I can take the rain on the roof of this empty house
That don't bother me
I can take a few tears now and then and just let them out
I'm not afraid to cry every once in a while
Even though going on with you gone still upsets me
There are days every now and again I pretend I'm ok
But that's not what gets me

Her eyes were blank, no more tears left, too tired from crying. She felt like no corner was dark enough to hide in and no bourbon strong enough to numb the pain she felt. She was sitting on the cold floor in the middle of the arrow cave staring at the fern she'd given to Oliver a few months back.

"You promised me I would never lose you, you know? And I believed you..."

She took a deep breath.

What hurts the most
Was being so close
And having so much to say
And watching you walk away
And never knowing
What could have been
And not seeing that loving you
Is what I was tryin' to do

"How do I do this, Oliver? How do I live my life without you in it? Because I've tried. These past few weeks... But it's really REALLY hard... They told me you were gone and it felt like part of me died, Oliver, like I died... I had no idea how strong my love for you was, how much I love you" she laughed bitterly at those words.

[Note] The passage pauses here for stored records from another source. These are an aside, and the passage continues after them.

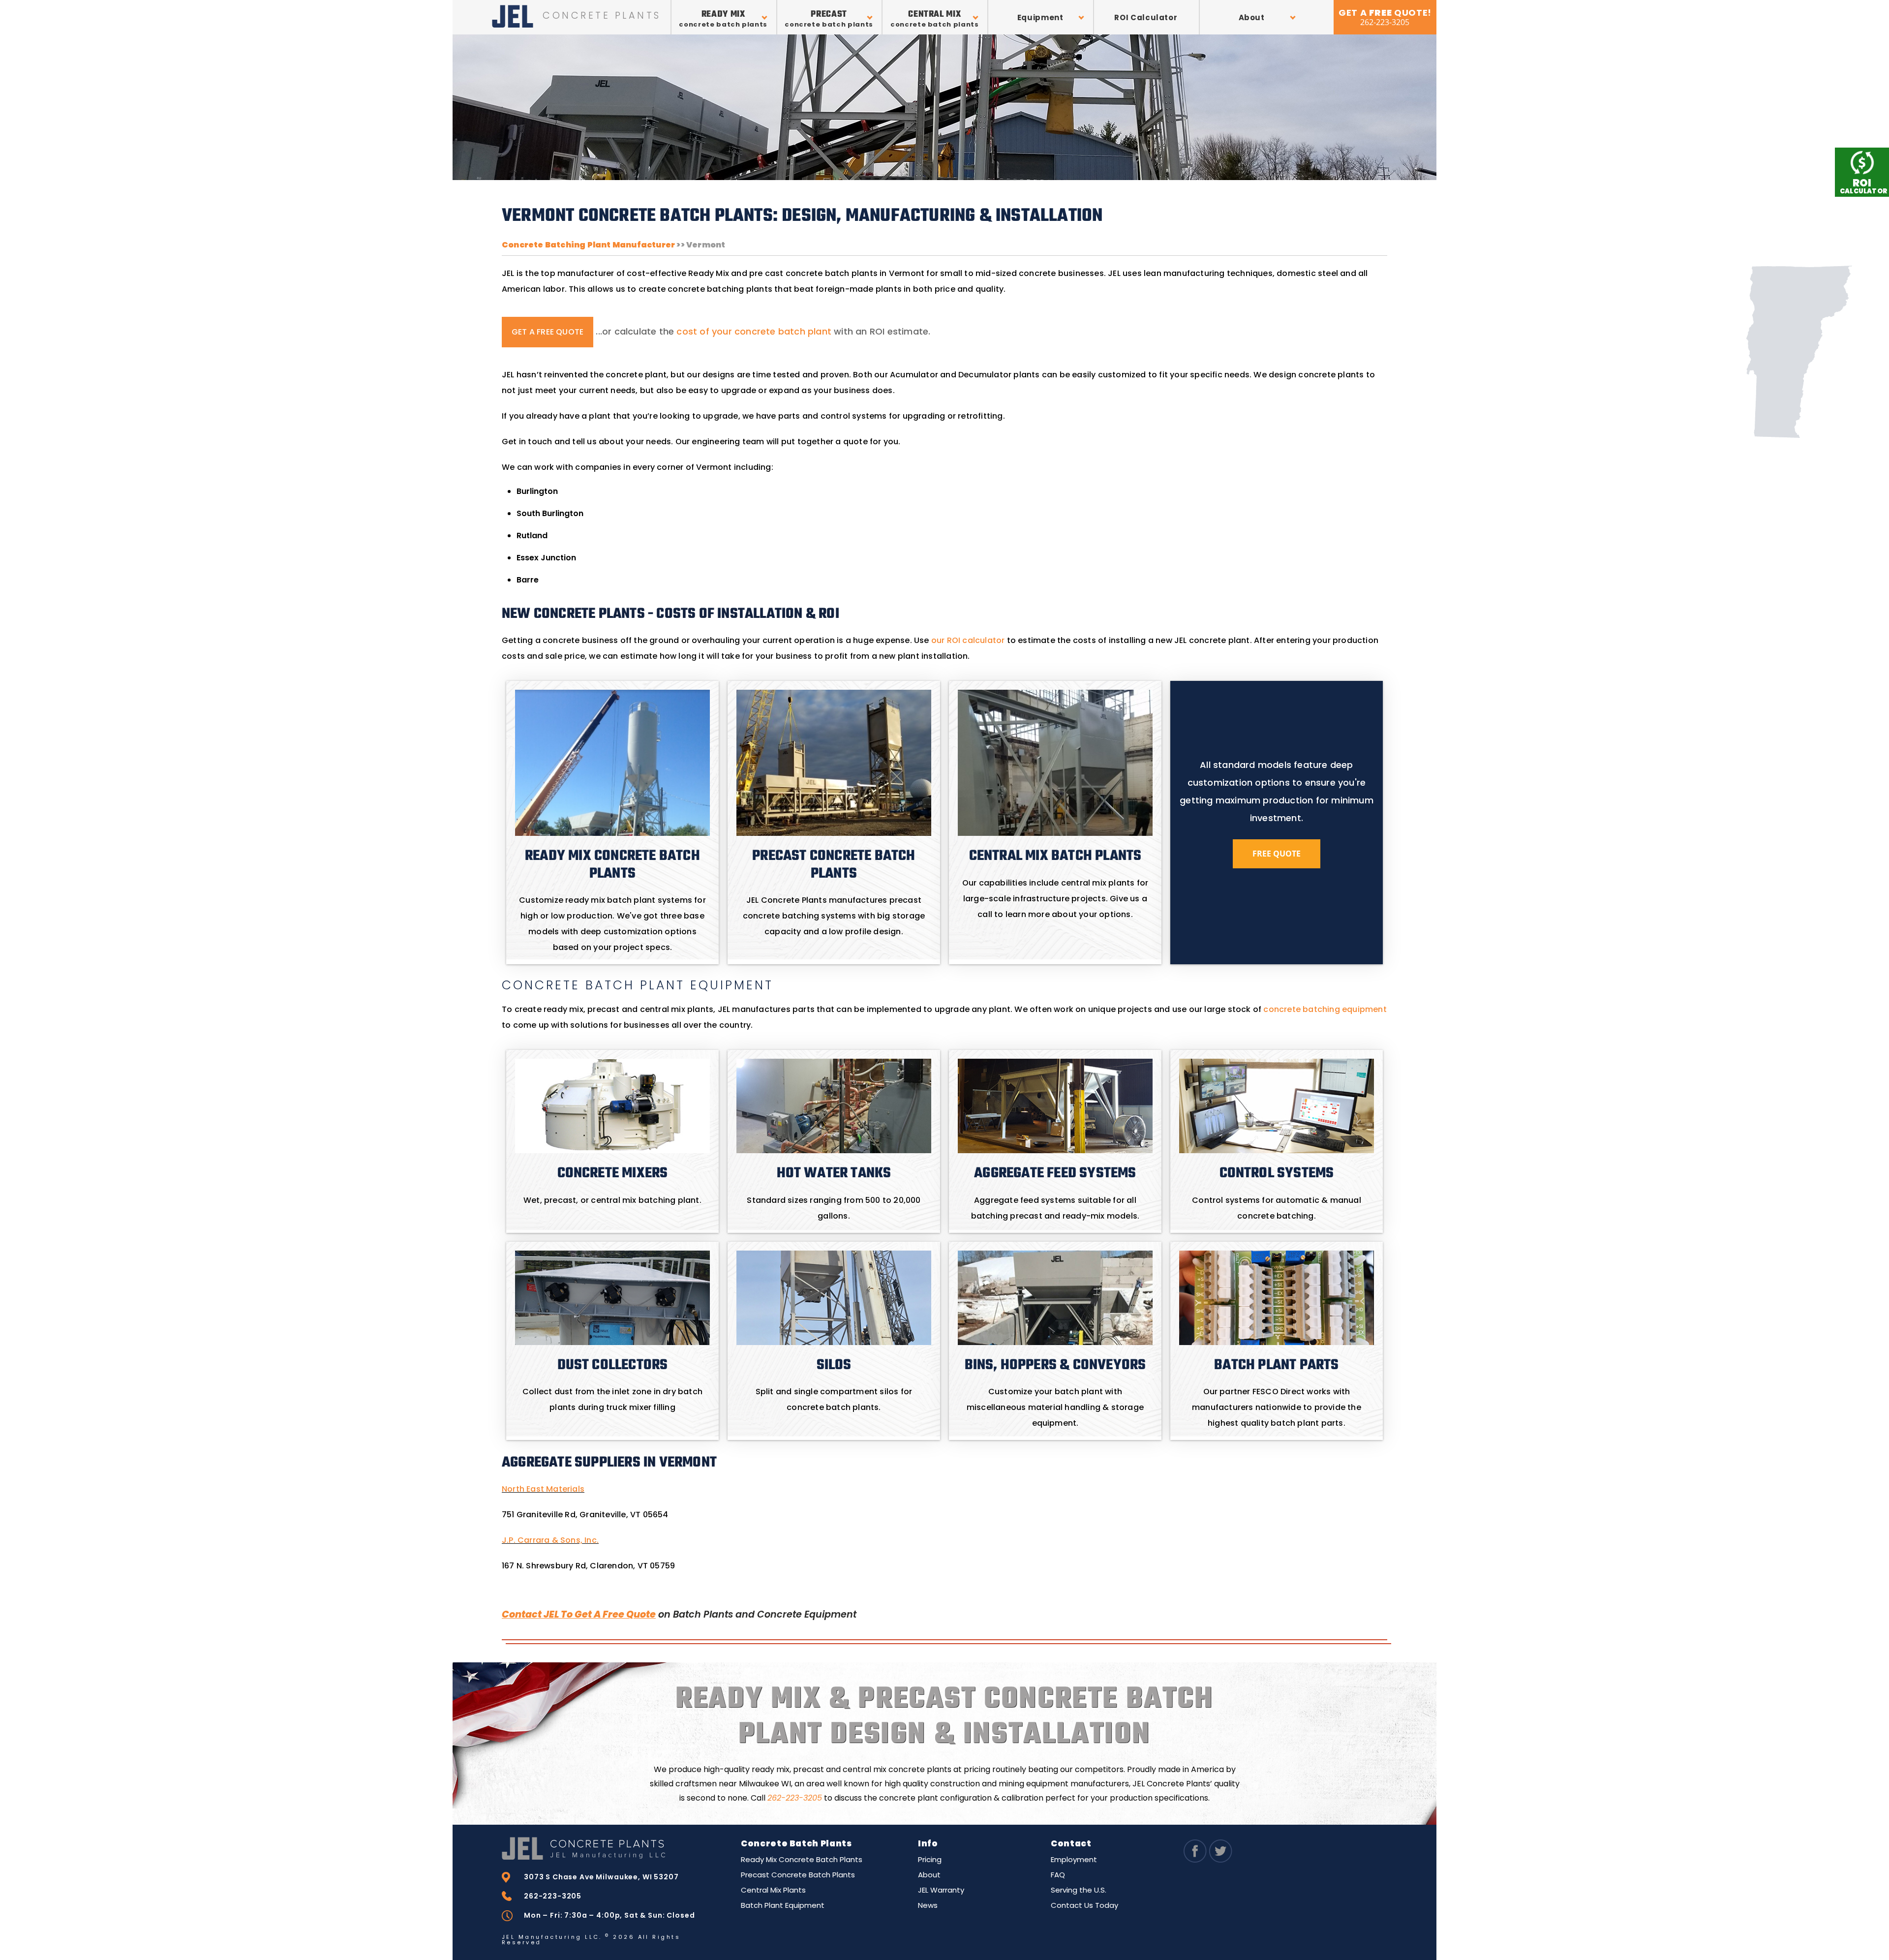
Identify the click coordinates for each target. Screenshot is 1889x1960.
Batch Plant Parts (1276, 1365)
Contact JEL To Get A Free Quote (579, 1614)
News (928, 1905)
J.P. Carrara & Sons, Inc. (550, 1540)
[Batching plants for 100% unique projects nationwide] (612, 1848)
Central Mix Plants (773, 1890)
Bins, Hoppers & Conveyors (1055, 1365)
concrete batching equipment (1324, 1009)
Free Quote (1276, 853)
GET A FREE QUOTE (547, 331)
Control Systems (1276, 1173)
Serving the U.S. (1078, 1890)
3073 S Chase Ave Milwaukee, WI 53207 (601, 1876)
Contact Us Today (1084, 1905)
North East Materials (543, 1489)
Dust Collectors (612, 1365)
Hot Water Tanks (834, 1173)
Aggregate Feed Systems (1055, 1173)
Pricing (930, 1859)
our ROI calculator (968, 640)
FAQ (1058, 1874)
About (929, 1874)
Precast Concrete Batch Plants (798, 1874)
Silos (834, 1365)
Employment (1074, 1859)
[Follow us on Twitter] (1220, 1860)
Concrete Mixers (612, 1173)
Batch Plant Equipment (782, 1905)
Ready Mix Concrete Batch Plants (801, 1859)
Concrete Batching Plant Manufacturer (588, 244)
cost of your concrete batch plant (753, 331)
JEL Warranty (941, 1890)
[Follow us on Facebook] (1195, 1860)
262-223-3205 (794, 1798)
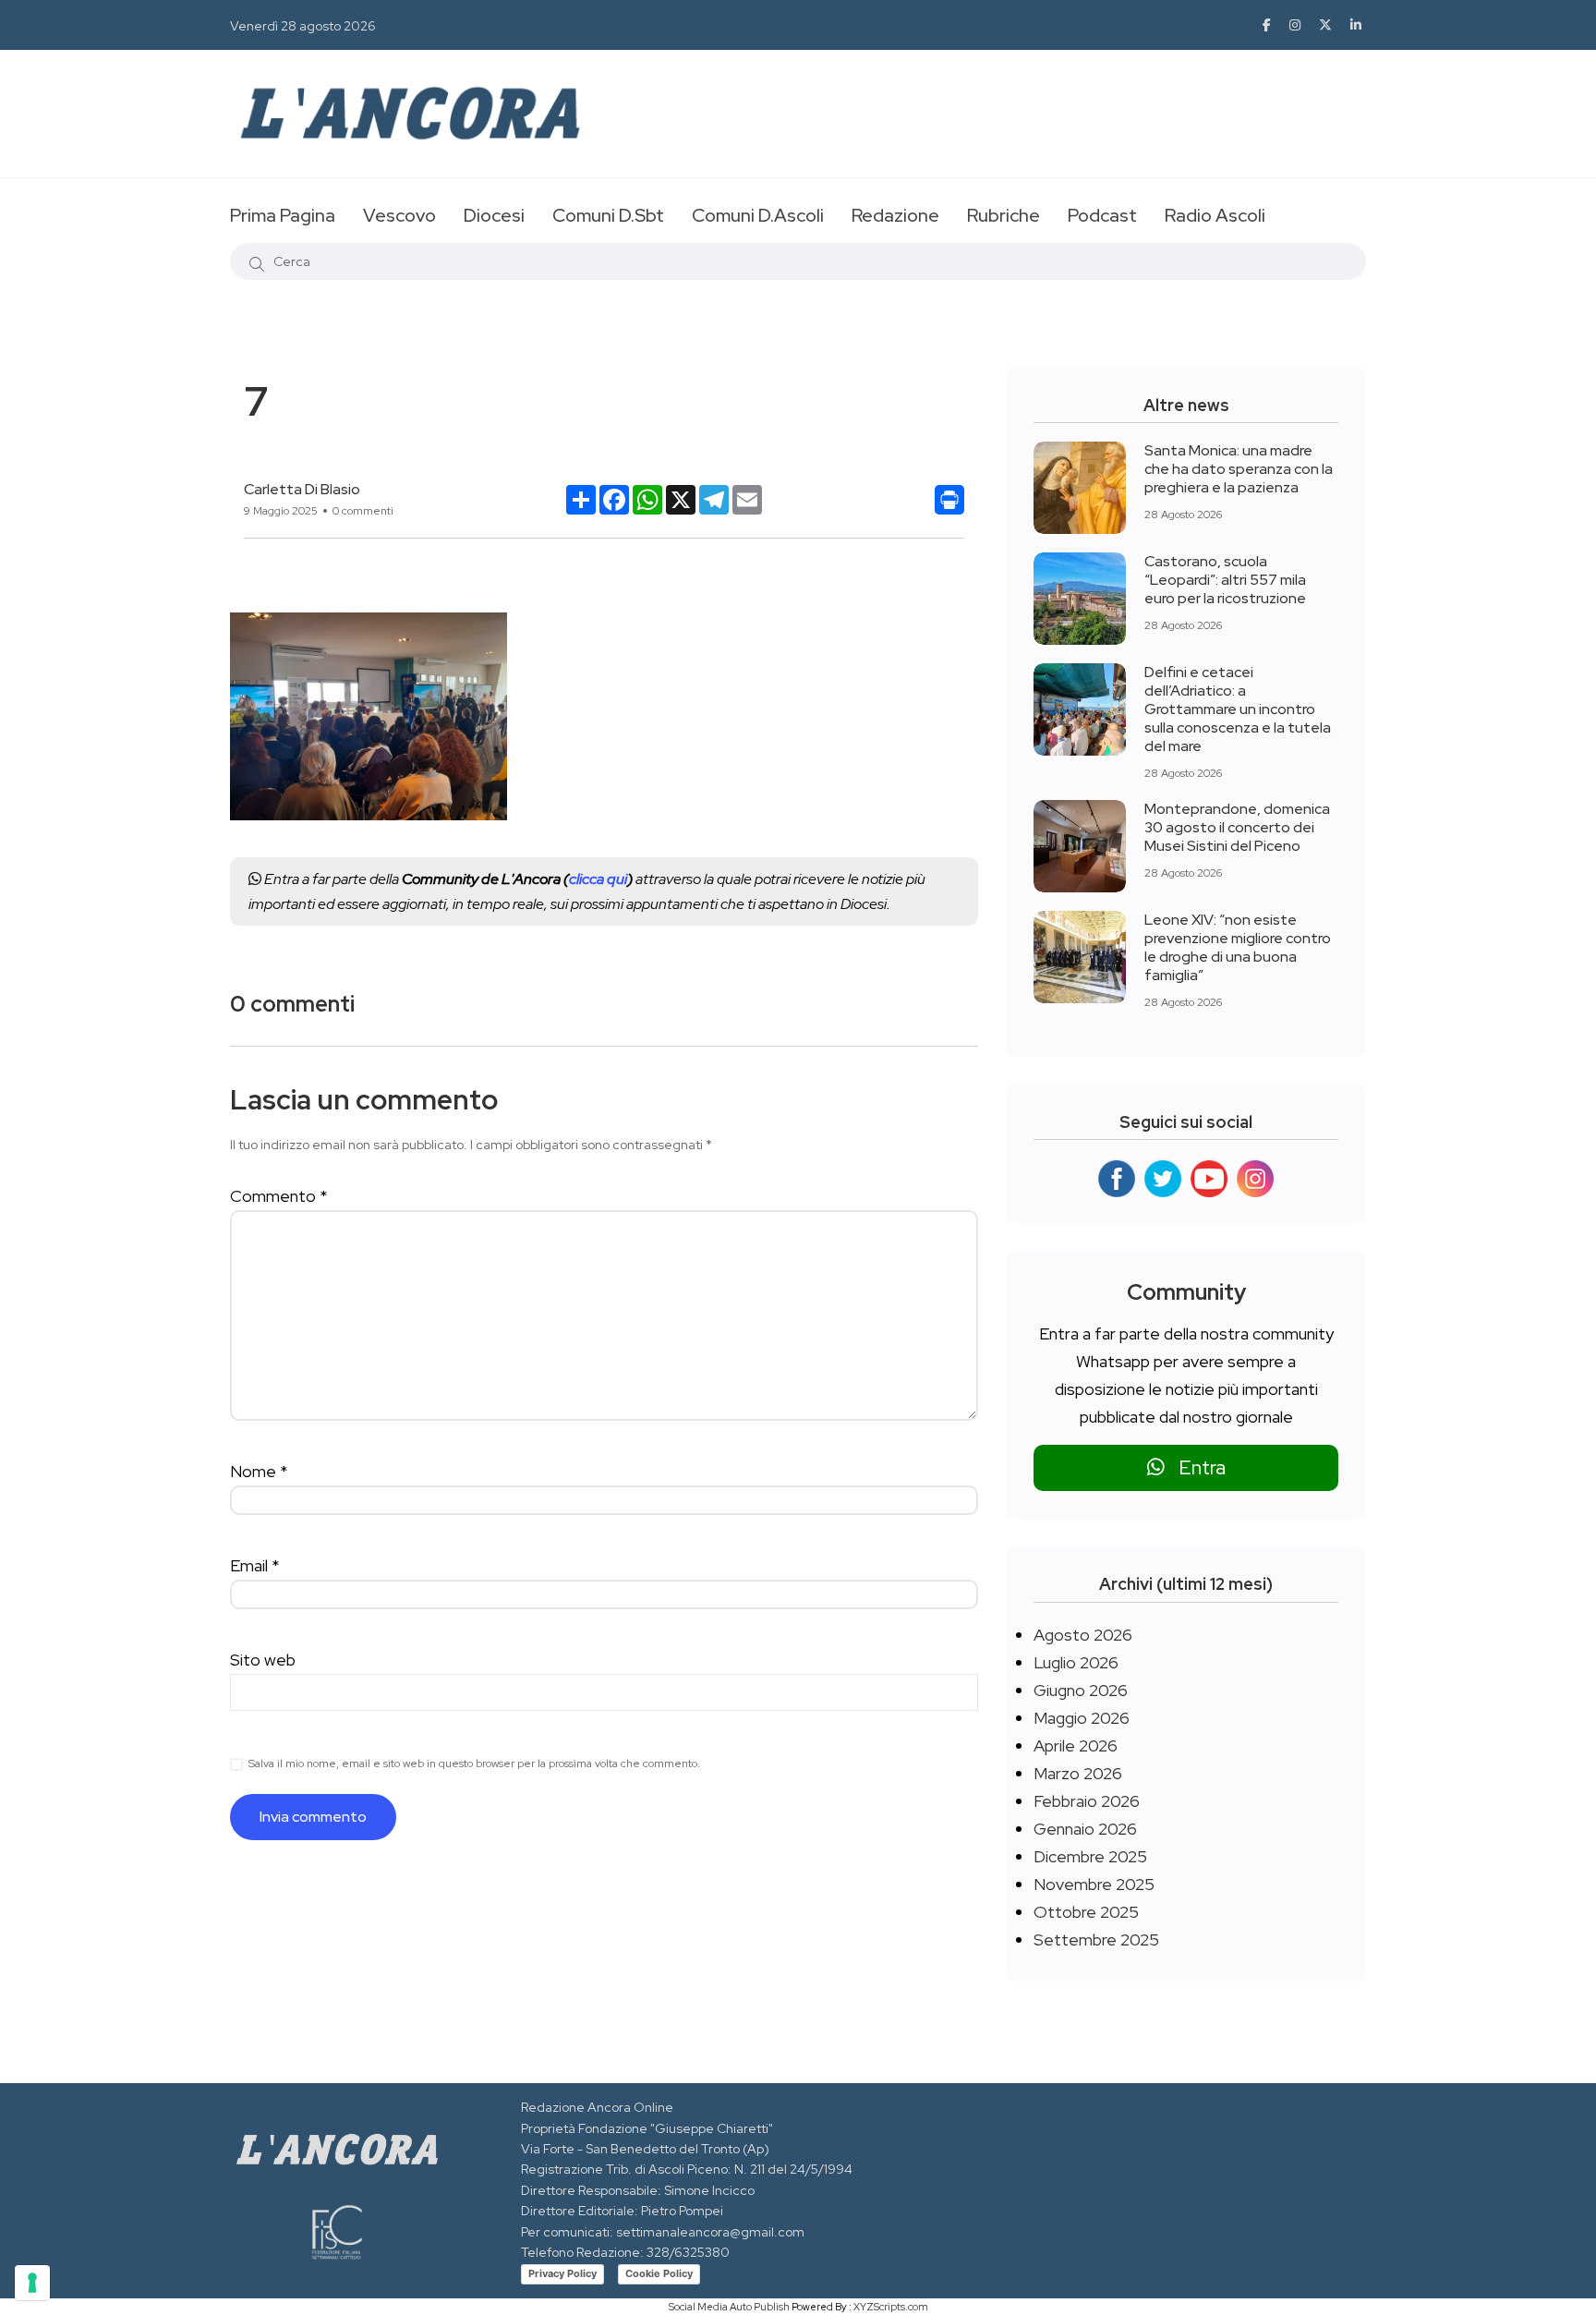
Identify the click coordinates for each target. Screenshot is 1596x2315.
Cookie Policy (659, 2273)
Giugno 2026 (1081, 1690)
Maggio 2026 (1082, 1717)
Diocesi (494, 215)
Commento (279, 1195)
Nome (259, 1471)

It's hard to deal with the pain of losing you everywhere I go
But I'm doin' it
It's hard to force that smile when I see our old friends and I'm alone
Still harder
Getting up, getting dressed, livin' with this regret
But I know if I could do it over
I would trade give away all the words that I saved in my heart
That I left unspoken

"Isn't that funny...? I finally say it out loud and you're not here to hear it." she paused again for a second and inhaled the scent that was surrounding her – his scent. She was wearing his grey hoodie, she felt so small in it, but so safe. "I love you. And I really hope ghosts exist and you're standing here somewhere and you can hear me, because I need you to know..."

After weeks of crying she was surprised to feel more tears come down her face.

What hurts the most
Is being so close
And having so much to say
And watching you walk away
And never knowing
What could have been
And not seeing that loving you
Is what I was trying to do

"I just... I wish you were here." with that she stood up and crossed the room. She lay down in Oliver's bed, closed her eyes and with hopes of dreaming about Oliver she drifted off to sleep.